This example uses Bert Maher's llama2.so which is a fork of Andrej Karpathy's llama2.c. It uses AOTInductor to compile the model into an so file which is then executed using libtorch. The handler C++ source code for this examples can be found here.
- Follow the instructions in README.md to build the TorchServe C++ backend. Currently, this example required the availability of Pytorch nightlies, so make sure you have that installed. To build the cpp backend with the newest nightlies of libtorch on Linux we can add the -n flag to the build script.
cd serve/cpp
./builld.sh -n
The build script will already create the necessary artifact for this example.
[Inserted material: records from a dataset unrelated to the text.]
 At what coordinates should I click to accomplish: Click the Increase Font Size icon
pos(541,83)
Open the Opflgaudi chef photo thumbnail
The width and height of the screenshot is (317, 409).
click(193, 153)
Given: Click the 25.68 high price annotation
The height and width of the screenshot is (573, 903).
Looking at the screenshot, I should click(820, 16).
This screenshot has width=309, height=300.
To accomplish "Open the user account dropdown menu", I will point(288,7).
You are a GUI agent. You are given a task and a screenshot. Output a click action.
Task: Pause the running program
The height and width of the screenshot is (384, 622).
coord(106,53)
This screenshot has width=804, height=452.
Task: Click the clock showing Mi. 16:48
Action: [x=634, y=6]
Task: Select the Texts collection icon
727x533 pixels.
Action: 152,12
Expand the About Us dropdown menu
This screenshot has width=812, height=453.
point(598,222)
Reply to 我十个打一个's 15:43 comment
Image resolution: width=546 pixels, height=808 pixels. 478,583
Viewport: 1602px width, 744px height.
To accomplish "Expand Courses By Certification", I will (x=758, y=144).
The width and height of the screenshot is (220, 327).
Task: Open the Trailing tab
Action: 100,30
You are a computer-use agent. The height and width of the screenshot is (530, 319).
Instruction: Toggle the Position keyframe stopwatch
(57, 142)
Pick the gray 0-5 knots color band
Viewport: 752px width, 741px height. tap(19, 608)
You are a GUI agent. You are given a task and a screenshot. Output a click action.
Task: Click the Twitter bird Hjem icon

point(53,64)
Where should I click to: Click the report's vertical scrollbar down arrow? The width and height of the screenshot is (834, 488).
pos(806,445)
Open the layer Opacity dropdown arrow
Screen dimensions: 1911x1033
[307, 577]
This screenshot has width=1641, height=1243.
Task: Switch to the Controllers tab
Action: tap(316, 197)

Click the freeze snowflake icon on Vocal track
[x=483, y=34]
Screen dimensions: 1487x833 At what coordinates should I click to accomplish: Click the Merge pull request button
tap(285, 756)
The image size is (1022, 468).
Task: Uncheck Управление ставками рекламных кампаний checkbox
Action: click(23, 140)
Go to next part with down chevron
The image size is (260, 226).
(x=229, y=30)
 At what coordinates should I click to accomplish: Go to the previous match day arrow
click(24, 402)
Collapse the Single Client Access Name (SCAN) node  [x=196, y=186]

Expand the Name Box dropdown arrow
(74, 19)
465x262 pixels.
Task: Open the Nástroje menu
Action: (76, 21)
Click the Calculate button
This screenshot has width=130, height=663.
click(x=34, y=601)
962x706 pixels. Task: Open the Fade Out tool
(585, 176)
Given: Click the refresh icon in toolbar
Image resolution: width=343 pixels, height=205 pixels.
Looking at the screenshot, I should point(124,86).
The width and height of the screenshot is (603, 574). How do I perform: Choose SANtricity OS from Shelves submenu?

To recreate these by hand you can follow the prepare_test_files function of the build.sh script. We will need the handler .so file as well as the stories15M.so file containing the model and weights.
- Copy the handler file
cd ~/serve/examples/cpp/aot_inductor/llama2
cp ../../../../cpp/_build/test/resources/examples/aot_inductor/llama_handler/libllama_so_handler.so ./
We will leave the model .so file in place and just use its path in the next step.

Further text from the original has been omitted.